Re: Re: Re: Re: How to ensure trasaction create-and-update
That is one of the great virtues in working with ZK... in the event of a server failure, you get behavior as good as can be expected. There are several failure scenarios: a) a (small) fraction of the ZK servers fail or are cut off, but a quorum persists b) a (large) fraction of the ZK servers fail or are cut off and a quorum no longer exists c) the network connection to ZK from the machine changing disk status is interrupted for a short time d) the machine changing disk status goes down or is disconnected from ZK for a long period of time. Failure (a) is not a problem and is, indeeed, a normal maintenance operation when you are upgrading ZK Failure (b) is serious and will cause all updates to ZK to stop. The state will be preserved if at all possible and when enough ZK machines reappear to have a quorum, operations will proceed normally. Failure (c) is generally non-critical, but you should consider how short "a short time" should be and set your ZK timeouts accordingly. You have to deal with this issue in any case to have a reliable system.
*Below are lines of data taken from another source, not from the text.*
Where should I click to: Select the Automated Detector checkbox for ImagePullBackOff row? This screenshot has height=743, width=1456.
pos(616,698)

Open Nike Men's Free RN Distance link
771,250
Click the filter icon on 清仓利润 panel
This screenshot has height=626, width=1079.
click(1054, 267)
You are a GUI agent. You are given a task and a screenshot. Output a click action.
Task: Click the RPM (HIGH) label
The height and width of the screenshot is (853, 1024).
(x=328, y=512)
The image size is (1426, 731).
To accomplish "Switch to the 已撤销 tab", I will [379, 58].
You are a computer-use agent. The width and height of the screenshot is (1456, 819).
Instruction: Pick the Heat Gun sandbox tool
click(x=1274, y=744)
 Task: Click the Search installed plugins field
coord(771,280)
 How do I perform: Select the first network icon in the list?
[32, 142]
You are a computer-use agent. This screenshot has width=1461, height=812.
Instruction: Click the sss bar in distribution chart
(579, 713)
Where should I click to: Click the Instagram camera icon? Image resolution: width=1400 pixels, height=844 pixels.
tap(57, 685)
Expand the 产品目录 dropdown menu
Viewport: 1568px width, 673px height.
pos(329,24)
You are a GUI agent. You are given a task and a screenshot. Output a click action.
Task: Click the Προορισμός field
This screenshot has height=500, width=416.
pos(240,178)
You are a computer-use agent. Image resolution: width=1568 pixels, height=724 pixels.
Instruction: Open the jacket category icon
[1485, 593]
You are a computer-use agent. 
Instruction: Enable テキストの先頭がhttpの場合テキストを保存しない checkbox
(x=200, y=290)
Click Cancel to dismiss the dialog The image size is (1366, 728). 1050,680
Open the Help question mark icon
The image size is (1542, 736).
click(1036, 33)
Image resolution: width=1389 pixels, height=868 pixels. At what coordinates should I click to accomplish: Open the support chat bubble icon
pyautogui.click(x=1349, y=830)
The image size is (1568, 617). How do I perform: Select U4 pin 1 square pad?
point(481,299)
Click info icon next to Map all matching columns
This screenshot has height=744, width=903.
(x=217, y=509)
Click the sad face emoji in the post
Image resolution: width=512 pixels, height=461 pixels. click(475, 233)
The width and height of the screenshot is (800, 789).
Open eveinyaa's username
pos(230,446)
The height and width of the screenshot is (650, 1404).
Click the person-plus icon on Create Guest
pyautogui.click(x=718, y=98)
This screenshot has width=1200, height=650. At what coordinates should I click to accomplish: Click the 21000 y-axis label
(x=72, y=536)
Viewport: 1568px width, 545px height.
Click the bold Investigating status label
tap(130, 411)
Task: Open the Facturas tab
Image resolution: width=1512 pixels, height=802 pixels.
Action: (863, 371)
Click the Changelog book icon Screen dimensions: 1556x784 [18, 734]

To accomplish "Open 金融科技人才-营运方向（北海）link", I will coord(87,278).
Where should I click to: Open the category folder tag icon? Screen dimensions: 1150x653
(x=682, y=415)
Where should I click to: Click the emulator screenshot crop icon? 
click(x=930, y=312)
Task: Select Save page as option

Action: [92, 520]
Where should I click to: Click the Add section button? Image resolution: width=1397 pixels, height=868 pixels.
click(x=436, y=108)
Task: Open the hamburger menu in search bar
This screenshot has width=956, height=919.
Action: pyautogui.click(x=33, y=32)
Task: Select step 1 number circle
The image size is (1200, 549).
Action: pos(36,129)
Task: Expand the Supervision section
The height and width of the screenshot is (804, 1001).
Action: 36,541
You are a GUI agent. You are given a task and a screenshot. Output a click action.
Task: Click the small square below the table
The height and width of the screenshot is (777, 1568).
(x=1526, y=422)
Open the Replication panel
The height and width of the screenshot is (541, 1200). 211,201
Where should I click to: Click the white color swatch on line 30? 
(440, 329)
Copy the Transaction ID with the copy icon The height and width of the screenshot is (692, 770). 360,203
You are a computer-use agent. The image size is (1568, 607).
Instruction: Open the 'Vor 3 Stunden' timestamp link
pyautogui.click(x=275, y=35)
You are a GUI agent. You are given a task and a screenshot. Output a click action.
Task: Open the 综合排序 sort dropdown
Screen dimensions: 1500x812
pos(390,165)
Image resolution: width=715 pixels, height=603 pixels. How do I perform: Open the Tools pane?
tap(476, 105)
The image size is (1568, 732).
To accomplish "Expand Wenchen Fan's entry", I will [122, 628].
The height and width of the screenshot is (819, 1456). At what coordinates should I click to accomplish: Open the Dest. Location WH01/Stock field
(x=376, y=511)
Failure (d) is normally handled by using some kind of ephemeral file. For instance, you can have one ephemeral file for each machine with a disk. Then you can have a master process that is notified when such a machine's ephemeral file disappears. This master process can do any cleanup operations necessary. It is normal to have several master processes of which only one is active (use ZK for leader election to make this work). On Wed, Mar 31, 2010 at 1:28 AM, zd.wbh wrote: > It is under the assumption that zookeeper requester is stable enough. what > if a server restart occur in the update sequence, no abort or proceed action > can be done. I'm just curious how to handle this kinds of dirty data. >
Re: Re: Re: Re: How to ensure trasaction create-and-update
Ted, your suggested flow guaranteed the update sequence to succeed or fail completely. It is under the assumption that zookeeper requester is stable enough. what if a server restart occur in the update sequence, no abort or proceed action can be done. I'm just curious how to handle this kinds of dirty data. 2010-03-31 Will 发件人: Ted Dunning 发送时间: 2010-03-30 15:39 主 题: Re: Re: Re: How to ensure trasaction create-and-update 收件人: zookeeper-user@hadoop.apache.org As I mentioned, you can keep state in the disk as an echo of the diskPair. If you don't mind a small delay after constructing the pair, then you can just rely on the copy in the disk structure and never refer to the version in the diskPair. The other transitions that you describe can easily be implemented on that same basis. On Tue, Mar 30, 2010 at 12:22 AM, zd.wbh wrote: > It is in the situation 2, it's important to keep a disk in only one > diskPair.Your suggested flow would fit. But it's best to keep the state with > the disk rather than diskPair. When one disk goes bad, pick a HOTSPARE state > disk, change the state to DUMPING, begin to copy data from the other disk of > the pair, when data ready, update state to ONLINE to serve clients. >